Souvent, Nicolaï a songé à se débarrasser de l'héritage de tante Tamara. Un jour, la Torah a même été remisée avec le bois, derrière la maison, dans la cour où s'ébattent une dizaine d'oies, là où un trou creusé dans la terre fait office de toilettes. Elle atterrit finalement sur les étagères de l'entrée, coincée entre les romans à l'eau de rose et les livres de cuisine. Et c'est comme un honneur qui lui est fait.

Exfiltrée vers un atelier de restauration israélien

Au printemps 2006, Dieu intervient. A la télé, Larissa a vu un rabbin qui lisait la prière sur un parchemin presque identique au sien. Le couple demande à Youri, un collègue juif, professeur d'informatique, de poster un message sur un forum communautaire pour signaler qu'une merveille -enfin peut-être- se cache dans un bled du fin fond de l'Ukraine. A Dnipropetrovsk, l'Agence juive, Sokhnut, flaire le bon coup et décide d'envoyer son plus fin négociateur sur le terrain. Arkadi Golod est un ancien radiologue reconverti dans le commerce d'oléagineux -le genre de curriculum qui, dans le coin, n'étonne personne. Au premier coup d'oeil, on pressent déjà son art de la négociation. Il est taillé comme un pitbull. La suite, maintenant, c'est lui qui la raconte.

Cinq jours après le premier coup de fil aux Lichenko, muni de deux, trois liasses de billets, Arkadi taille la route jusqu'à Dobrovelichkovka. Au téléphone, il a fixé le prix de la relique: 500 dollars. Mais, là-bas, c'est une autre chanson. Nicolaï l'instituteur fait grimper les tarifs. 1 000 dollars? Niet. 3 000? Toujours niet. Maintenant, il dit avoir un deuxième acheteur. Pour 15 000 dollars! Le pitbull est sur les nerfs. L'hôtel Drouot, ce n'est vraiment pas son truc. Il finit par promettre de revenir le lendemain avec 15 000 dollars, lui aussi. Et si les enchères devaient reprendre? Arkadi roule ses épaules de parachutiste: "Je lui ai dit que, dans ce cas-là, c'est lui que je ramènerai à la maison..."
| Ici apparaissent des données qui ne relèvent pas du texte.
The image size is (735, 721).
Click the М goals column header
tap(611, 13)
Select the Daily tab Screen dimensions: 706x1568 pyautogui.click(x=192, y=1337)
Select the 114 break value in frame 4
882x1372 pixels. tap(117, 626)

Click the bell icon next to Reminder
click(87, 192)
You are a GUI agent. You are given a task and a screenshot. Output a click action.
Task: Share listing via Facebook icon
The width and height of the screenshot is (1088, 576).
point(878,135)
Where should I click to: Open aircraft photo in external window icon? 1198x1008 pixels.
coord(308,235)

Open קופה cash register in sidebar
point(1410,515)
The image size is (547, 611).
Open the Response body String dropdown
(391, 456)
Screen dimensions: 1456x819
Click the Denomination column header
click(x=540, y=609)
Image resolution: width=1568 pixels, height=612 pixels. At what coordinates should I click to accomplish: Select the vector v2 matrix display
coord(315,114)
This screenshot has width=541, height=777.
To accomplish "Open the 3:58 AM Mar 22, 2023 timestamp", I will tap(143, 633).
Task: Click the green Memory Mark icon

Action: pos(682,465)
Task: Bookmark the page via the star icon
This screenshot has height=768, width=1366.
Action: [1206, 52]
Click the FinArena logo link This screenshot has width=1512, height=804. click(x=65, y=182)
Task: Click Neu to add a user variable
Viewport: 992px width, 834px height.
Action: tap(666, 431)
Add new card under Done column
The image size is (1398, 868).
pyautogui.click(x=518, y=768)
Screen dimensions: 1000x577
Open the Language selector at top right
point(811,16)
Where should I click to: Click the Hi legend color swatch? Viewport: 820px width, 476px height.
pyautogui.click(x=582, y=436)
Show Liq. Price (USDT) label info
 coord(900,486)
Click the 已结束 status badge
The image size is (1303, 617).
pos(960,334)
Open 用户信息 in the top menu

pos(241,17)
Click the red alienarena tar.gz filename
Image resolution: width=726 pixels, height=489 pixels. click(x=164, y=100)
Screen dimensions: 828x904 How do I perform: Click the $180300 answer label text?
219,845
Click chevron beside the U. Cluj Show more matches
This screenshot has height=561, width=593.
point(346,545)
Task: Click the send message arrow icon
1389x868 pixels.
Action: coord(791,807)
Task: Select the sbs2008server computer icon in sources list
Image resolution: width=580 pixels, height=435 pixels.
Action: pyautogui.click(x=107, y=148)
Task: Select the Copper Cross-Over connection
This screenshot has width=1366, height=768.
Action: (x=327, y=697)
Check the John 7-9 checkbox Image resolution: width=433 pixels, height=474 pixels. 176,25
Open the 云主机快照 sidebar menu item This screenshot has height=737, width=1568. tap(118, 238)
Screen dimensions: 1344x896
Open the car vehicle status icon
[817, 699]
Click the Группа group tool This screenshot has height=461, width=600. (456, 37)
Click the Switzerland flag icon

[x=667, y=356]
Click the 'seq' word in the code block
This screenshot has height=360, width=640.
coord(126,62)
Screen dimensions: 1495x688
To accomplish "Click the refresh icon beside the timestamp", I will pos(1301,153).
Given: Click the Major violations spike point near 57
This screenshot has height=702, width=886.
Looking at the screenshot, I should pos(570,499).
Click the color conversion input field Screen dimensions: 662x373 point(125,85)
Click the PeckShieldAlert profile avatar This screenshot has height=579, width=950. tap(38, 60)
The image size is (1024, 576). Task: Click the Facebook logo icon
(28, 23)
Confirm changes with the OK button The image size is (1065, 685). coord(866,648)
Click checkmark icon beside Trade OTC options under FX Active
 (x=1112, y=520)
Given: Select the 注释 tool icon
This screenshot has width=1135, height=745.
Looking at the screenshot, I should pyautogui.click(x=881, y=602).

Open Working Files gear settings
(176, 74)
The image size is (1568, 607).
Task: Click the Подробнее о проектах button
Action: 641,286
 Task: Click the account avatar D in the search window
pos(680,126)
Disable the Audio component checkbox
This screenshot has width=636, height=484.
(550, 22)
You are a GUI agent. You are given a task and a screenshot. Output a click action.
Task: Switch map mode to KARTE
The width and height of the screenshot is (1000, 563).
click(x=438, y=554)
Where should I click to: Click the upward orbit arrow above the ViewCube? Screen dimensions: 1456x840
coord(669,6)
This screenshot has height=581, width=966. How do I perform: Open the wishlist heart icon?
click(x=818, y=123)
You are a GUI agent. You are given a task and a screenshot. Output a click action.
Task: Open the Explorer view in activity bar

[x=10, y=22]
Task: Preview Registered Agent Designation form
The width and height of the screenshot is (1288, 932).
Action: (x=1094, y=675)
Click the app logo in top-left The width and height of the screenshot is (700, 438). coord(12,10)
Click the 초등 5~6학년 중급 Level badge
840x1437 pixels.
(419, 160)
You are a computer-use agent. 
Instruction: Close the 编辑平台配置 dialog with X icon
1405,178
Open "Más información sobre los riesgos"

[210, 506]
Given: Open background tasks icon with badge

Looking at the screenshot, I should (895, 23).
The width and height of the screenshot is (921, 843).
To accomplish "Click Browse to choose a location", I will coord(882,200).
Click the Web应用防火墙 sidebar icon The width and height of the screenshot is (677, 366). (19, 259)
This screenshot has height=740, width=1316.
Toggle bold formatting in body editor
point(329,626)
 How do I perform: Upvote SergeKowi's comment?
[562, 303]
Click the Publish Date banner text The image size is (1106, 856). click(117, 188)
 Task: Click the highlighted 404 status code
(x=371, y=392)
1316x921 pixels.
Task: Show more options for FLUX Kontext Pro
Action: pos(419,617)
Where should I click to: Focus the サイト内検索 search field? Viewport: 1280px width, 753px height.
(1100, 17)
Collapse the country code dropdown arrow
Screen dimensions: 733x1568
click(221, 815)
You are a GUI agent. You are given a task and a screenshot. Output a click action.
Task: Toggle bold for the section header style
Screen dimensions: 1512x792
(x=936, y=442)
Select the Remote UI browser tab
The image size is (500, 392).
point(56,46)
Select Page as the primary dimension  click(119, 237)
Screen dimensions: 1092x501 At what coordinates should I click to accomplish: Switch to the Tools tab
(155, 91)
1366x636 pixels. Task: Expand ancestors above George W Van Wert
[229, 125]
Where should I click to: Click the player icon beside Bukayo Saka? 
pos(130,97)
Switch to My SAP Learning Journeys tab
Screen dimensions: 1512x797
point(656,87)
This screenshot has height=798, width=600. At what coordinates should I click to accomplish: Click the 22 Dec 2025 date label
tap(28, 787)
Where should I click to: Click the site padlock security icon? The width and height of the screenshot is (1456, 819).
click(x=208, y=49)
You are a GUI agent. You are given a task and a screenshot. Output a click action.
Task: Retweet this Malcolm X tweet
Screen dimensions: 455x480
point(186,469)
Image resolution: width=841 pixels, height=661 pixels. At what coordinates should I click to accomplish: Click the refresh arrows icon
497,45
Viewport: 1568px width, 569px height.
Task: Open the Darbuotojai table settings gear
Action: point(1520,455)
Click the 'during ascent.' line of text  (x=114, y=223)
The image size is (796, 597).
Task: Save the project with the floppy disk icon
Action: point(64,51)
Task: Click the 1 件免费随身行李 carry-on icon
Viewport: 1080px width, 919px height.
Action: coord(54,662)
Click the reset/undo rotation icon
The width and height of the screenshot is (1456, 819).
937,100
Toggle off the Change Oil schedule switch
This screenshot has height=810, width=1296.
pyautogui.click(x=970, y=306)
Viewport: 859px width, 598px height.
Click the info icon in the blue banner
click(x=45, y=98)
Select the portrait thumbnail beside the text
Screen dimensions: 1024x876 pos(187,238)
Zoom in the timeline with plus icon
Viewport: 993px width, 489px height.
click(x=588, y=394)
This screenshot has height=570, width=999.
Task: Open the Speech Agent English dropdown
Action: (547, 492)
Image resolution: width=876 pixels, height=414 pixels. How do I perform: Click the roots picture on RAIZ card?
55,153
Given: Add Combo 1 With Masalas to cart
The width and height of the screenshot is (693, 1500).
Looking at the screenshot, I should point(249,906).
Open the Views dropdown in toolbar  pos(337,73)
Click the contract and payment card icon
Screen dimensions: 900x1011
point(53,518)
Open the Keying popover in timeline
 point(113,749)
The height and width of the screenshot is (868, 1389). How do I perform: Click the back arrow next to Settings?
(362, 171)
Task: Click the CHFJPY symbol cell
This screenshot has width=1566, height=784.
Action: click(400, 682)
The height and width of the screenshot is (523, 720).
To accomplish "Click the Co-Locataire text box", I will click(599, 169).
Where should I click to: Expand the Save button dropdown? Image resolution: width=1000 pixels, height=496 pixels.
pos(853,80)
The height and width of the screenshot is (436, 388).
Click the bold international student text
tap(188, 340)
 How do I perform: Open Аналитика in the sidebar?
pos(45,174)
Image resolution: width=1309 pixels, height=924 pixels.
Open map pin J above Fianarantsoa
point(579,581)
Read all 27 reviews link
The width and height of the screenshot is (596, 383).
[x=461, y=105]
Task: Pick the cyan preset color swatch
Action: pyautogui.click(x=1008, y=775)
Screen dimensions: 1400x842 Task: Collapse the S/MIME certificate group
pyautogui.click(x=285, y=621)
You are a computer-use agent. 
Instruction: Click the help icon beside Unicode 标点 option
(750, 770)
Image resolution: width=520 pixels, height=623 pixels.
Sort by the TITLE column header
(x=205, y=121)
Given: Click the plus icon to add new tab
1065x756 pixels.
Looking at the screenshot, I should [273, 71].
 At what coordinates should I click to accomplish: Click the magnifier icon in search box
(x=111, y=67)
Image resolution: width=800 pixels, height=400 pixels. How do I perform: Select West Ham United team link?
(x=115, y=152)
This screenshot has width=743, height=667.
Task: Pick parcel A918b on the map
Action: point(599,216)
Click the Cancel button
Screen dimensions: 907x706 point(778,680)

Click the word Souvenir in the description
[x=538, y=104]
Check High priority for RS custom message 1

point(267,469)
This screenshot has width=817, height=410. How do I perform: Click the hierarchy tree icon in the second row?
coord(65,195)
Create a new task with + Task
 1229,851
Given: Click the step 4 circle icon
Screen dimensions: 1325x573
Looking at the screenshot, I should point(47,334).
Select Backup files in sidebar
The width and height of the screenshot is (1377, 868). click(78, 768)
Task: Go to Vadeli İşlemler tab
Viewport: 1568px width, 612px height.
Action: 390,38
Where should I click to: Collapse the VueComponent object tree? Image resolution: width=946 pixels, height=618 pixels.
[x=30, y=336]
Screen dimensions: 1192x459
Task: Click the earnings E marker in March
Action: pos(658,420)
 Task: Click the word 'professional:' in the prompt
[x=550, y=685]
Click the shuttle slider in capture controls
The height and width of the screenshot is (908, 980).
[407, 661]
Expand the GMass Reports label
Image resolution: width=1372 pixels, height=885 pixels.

Le rabbin de Dnipropetrovsk, Shmuel Kaminezki, a déjà expliqué à Arkadi comment transporter la Torah. D'abord, la rouler dans un taliss. La poser dans une boîte en carton. Et glisser la boîte en carton dans une deuxième boîte en carton. Douze heures de voiture plus tard, les rouleaux sont sur son bureau. Et ils sont sublimes. Polis par la poisse, ombrés de moisissures, mais sublimes. Un expert jette un avis formel: cette Torah est une rareté rédigée, il y a près de deux cents ans, en Europe centrale. Il y a juste un problème. Elle est tronquée. Il manque la moitié des cinq livres du Pentateuque. "Eh bien! nous irons l'enterrer au cimetière...", décrète Shmuel Kaminezki. Car la Torah est un être vivant. Quand elle meurt, on célèbre ses funérailles. Le rabbin dit rarement des âneries. Mais, là, il a le sentiment d'avoir frôlé la boulette. Autour de lui, une sourde colère se lit dans les regards des fidèles. Et si laTorah pouvait être sauvée? Encore une fois.

Il a fallu rassembler 30 000 dollars et exfiltrer la relique, en contrebande, vers Israël pour que le roman continue. A Jérusalem, un atelier de restauration recèle une collection unique de ces bibles rescapées du monde entier. Certaines sont déchiquetées, d'autres noircies de haine. Il y avait une chance sur un million pour que la Torah si particulière de Dnipropetrovsk y trouve sa moitié. Mais le désespoir est une invention de mécréants. Des fragments de livres exhumés, jadis, en Roumanie correspondaient exactement à la Torah orpheline. Durant six mois, avec un soin de diamantaire, les artistes de Jérusalem vont retailler le parchemin à l'identique. Et, le 21 mai 2008, précédée d'un cortège digne d'un chef d'Etat, la Torah, coiffée d'une couronne en argent, fait son entrée dans la synagogue de la Rose- d'Or. Autour d'elle, les gens chantent et bondissent comme des lutins hystériques. Le rabbin, lui, pleure en silence.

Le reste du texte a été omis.